What the task asks:
Edit the data from the line with "Task: Click the Google logo" through the end, replacing "scrollbar" with "scroll bar" and leaving everything else unchanged.
>>>>>
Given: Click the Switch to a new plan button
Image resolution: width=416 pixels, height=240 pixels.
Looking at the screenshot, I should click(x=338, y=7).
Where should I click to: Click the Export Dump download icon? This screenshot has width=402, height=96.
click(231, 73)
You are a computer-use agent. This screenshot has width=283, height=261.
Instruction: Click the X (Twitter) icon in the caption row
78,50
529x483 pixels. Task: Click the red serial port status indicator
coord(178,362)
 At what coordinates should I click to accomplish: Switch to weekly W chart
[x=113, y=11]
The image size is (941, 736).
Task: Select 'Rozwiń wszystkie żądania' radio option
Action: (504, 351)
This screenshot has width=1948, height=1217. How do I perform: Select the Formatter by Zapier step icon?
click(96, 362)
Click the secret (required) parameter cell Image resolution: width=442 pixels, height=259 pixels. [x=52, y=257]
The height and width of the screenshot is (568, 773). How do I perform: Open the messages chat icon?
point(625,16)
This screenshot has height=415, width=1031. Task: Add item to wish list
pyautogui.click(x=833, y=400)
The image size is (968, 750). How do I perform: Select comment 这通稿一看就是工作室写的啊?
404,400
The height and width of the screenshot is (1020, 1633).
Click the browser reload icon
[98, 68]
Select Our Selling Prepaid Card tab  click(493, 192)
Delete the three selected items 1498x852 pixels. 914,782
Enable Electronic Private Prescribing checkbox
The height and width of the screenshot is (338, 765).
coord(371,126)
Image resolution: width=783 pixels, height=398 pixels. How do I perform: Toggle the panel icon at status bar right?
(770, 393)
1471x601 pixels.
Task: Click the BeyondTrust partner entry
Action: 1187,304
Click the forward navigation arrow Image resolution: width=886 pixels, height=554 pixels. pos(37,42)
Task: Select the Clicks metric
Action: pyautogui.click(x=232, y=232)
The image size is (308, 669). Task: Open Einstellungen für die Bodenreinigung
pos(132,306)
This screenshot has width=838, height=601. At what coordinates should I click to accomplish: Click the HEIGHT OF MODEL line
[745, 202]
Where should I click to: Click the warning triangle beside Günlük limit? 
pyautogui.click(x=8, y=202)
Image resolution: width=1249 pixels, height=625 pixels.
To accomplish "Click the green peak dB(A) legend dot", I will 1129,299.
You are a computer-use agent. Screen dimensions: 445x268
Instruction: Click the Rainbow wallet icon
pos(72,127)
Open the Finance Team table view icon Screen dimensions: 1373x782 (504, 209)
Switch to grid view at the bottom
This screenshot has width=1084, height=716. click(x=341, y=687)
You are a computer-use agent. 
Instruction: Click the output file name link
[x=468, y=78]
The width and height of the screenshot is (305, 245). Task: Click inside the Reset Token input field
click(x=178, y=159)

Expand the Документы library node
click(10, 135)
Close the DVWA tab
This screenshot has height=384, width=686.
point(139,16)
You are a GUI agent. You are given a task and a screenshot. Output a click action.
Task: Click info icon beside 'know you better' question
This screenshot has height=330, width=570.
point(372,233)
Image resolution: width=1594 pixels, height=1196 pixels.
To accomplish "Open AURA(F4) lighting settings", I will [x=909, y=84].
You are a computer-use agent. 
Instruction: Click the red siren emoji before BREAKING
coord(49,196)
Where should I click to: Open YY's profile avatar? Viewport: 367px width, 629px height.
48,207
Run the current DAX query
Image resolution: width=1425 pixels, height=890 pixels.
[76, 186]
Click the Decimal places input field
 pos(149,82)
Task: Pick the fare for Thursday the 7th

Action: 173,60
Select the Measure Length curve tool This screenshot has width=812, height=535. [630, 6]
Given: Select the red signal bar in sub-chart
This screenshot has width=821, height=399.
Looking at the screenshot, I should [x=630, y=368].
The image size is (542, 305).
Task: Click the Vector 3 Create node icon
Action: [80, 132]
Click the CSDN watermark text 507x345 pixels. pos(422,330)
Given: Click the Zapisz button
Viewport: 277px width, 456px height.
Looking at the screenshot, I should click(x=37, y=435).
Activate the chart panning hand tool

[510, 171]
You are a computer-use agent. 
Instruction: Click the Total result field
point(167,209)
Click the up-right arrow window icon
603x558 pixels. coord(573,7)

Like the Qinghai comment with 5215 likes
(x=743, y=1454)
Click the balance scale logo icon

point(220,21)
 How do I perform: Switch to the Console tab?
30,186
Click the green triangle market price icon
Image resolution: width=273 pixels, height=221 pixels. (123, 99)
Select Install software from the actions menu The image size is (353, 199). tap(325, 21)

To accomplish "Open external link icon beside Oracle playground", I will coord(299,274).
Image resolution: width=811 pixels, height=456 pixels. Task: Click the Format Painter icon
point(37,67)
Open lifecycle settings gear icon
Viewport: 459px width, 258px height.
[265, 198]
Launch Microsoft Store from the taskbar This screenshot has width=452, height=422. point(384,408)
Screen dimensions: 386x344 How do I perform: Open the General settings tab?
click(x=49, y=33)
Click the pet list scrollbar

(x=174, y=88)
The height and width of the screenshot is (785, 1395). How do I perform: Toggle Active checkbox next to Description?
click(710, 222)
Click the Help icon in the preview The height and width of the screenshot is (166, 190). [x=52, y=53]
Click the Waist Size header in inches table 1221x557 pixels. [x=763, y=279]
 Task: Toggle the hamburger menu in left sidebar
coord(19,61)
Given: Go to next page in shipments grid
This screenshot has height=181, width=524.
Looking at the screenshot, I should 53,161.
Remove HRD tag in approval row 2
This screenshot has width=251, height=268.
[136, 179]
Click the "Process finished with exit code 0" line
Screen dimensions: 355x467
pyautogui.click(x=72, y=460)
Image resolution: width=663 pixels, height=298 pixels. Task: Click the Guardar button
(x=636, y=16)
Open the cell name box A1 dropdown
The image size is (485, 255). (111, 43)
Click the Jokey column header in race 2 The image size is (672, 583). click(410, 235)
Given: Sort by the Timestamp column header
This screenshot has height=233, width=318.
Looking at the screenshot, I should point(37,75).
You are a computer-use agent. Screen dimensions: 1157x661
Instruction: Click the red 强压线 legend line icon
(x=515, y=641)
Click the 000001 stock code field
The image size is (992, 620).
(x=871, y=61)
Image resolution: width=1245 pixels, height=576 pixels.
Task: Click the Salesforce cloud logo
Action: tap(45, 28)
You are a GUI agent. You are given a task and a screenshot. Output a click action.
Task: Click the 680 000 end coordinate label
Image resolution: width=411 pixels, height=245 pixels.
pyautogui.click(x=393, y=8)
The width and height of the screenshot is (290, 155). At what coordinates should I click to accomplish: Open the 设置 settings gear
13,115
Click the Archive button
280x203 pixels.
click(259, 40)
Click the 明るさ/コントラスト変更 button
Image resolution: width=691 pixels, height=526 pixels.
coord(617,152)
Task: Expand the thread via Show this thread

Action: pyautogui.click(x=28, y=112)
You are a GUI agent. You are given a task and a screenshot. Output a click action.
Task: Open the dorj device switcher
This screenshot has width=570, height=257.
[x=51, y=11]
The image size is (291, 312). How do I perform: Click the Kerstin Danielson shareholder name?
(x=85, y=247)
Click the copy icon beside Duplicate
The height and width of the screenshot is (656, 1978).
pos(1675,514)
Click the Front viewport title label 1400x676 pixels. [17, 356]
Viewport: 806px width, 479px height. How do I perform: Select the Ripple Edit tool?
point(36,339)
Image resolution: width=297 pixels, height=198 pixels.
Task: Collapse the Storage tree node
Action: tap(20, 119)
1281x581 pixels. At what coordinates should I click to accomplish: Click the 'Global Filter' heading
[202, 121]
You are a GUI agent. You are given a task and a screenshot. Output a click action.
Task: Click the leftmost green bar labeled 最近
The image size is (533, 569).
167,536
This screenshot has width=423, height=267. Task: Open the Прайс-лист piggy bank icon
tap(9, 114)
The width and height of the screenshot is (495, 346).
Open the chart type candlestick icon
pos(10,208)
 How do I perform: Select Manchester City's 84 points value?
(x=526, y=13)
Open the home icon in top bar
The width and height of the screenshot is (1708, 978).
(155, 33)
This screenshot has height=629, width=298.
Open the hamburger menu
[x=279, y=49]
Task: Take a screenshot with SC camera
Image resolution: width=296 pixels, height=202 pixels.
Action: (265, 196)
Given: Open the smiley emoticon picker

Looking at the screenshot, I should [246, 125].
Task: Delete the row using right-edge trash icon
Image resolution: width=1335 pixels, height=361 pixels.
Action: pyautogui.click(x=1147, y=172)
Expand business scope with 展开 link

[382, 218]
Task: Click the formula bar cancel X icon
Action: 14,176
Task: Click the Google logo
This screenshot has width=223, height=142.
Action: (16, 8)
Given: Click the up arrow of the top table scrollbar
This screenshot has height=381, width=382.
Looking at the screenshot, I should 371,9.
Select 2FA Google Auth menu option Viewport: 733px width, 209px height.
<<<<<
Problem solution:
Task: Click the Google logo
This screenshot has width=223, height=142.
Action: (16, 8)
Given: Click the up arrow of the top table scroll bar
This screenshot has height=381, width=382.
Looking at the screenshot, I should 371,9.
Select 2FA Google Auth menu option Viewport: 733px width, 209px height.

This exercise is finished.